A Real Steal
Jan. 2nd, 2009 09:42 pmWe have discovered the Secret Vulture Number at work!
See, aside from putting clothes back badly hung up in all the wrong places, vulture shopping has another important aspect to it: circling. There is more circling than I would have thought possible. I have had the following conversation more times than I can even remember:
VULTURE: (holds up an entire 3-piece suit) How much is this?
AMELIA: Hang on, let me check. (examines price tag; runs it through calculator) With the discount, it comes to one dollar and fifty cents.
VULTURE: (purses lips) Do you think it’ll go any lower?
AMELIA: Lower than a dollar fifty for a three-piece suit?

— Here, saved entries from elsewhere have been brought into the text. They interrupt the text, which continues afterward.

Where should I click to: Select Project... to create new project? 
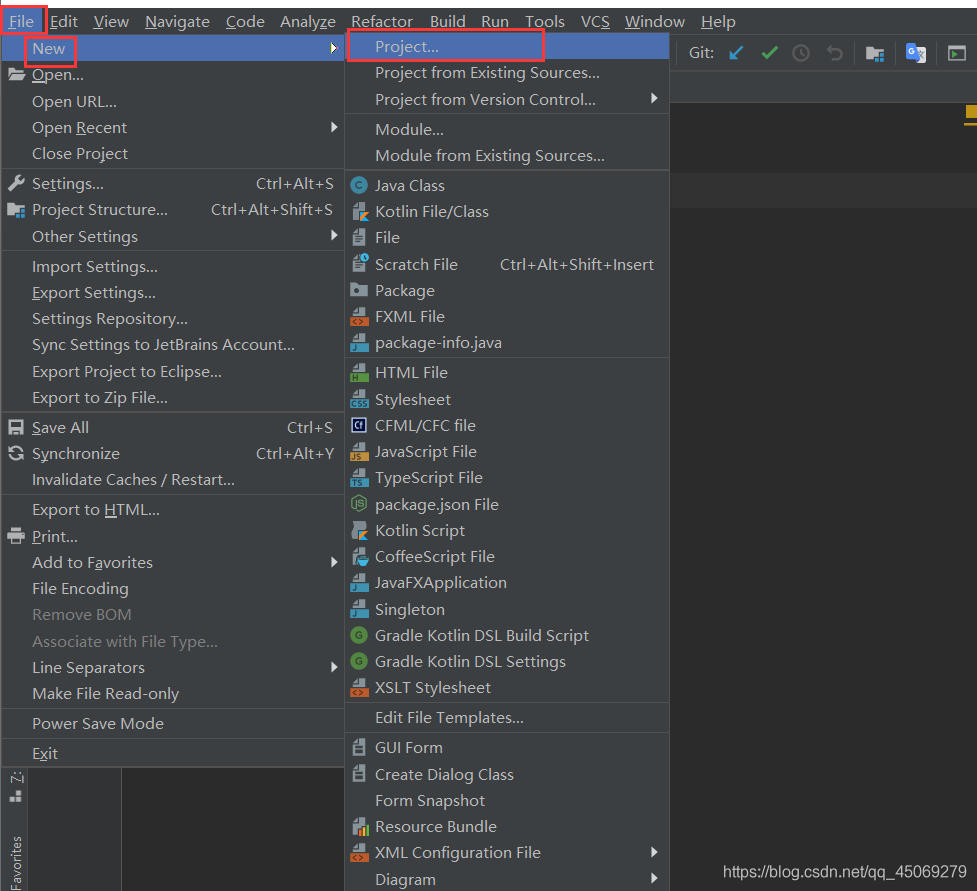[406, 47]
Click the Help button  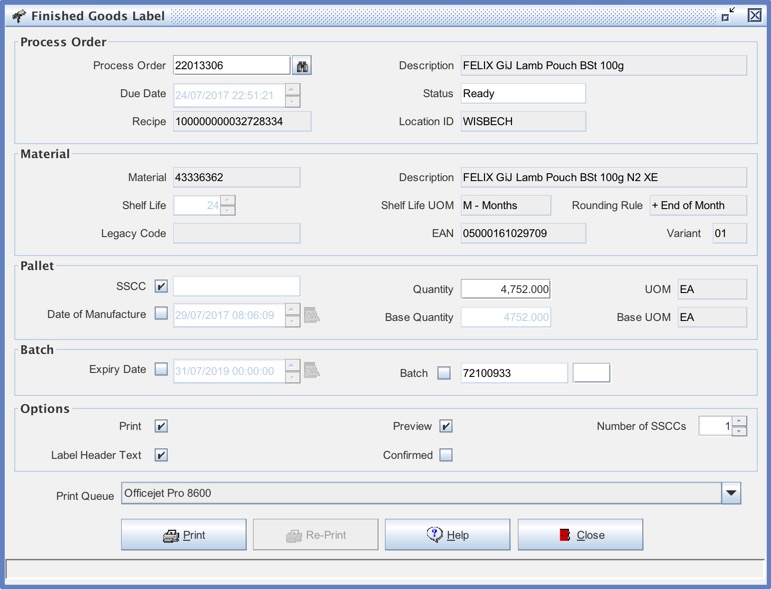447,535
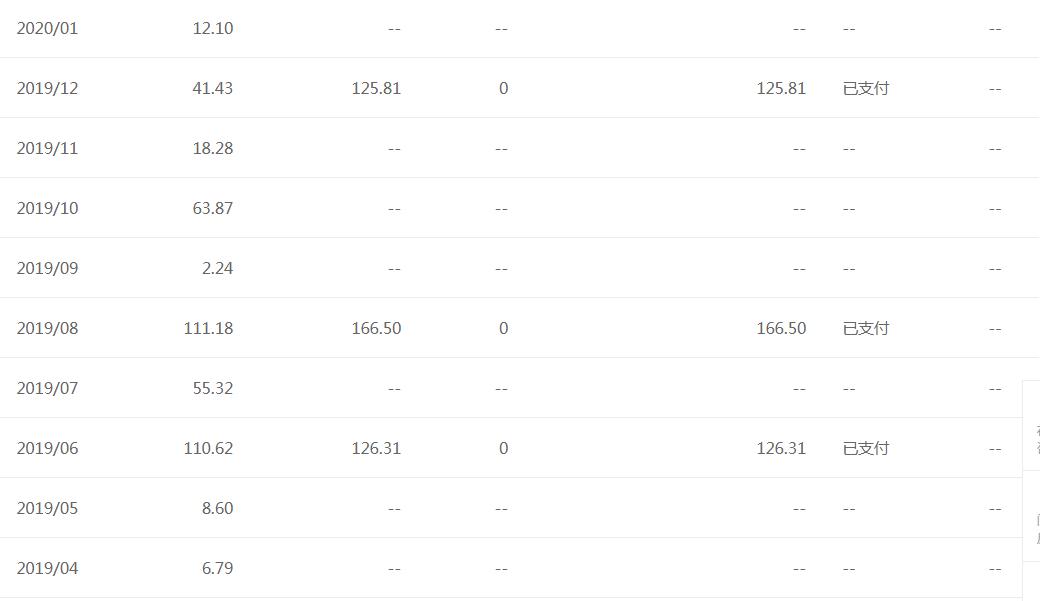Select the 110.62 earnings amount

point(208,448)

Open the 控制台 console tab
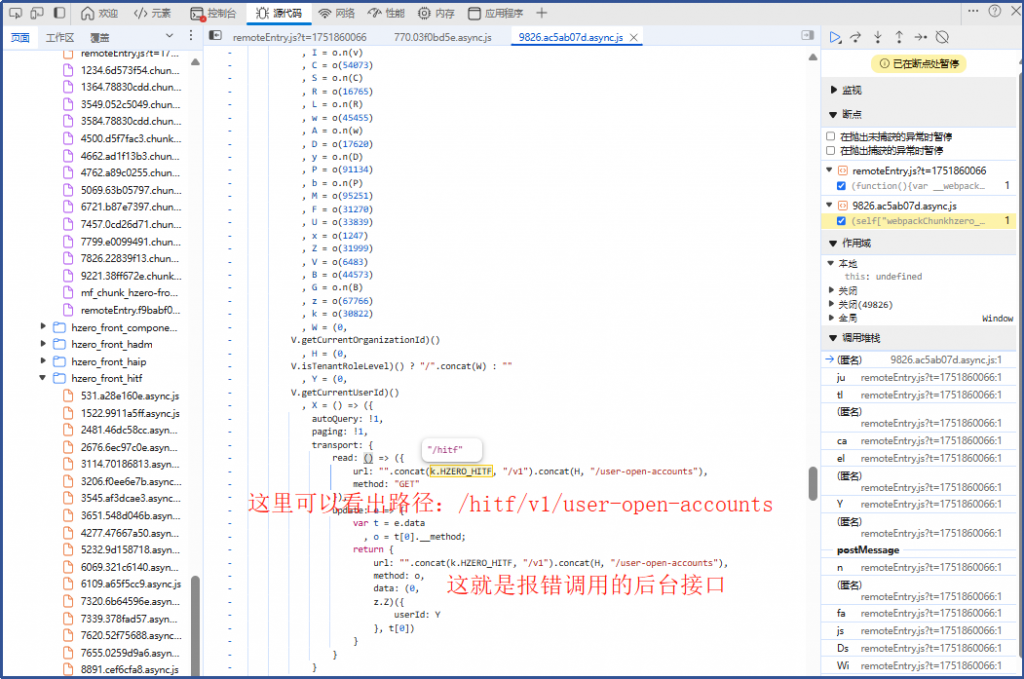tap(216, 13)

VULTURE: (shrewdly) I think I’ll wait.
Now, inevitably you’re going to find another vulture willing to swoop for a $1.50 suit, and so by the time our prices go down again, most of the nicer stuff is gone, and the shrewd vulture is left with a much uglier, possibly hairy pink suit. But hey—they’re getting it for 75¢! Oh, that clever vulture.
This continued on through today, where we are now down to the dregs—the ugly shit nobody would wear in a million years along with a few remaining extra-smalls and extra-larges of nice things. And today, we went from 70% to 75% off.*
And the vultures all swooped at once.
Apparently, 75% is the Magic Vulture Number. I still had clever business dealers putting 70%-off stuff back on the shelves a couple of days ago to “wait for it to get lower,” but when it gets down to a quarter of the original price, apparently the wait is over. Today people were hauling stacks of ugly crap up to the counter, buying fifteen items, trying on everything in the story, buying two of the exact same item—yes, for themselves, not for like their sister or something—and going nuts in general.
It felt like we had stumbled upon an important secret, or at least some psychological phenomenon none of us had ever even realized existed. It was all we could talk about.
(Well, almost all. There was that point where the hangers, which have declared open war on me, scored a great victory by ripping the nail off my index finger. God fucking ow damn. And of course there was the decline in professionalism among the staff—the dog, for example, barks all the time now. No sense of decorum, that one.)
*As versus that day that some stuff was 50% off and then an added 20% off that. I had quite a few people who are not familiar with numbers say, “So it’s 70% off, then?”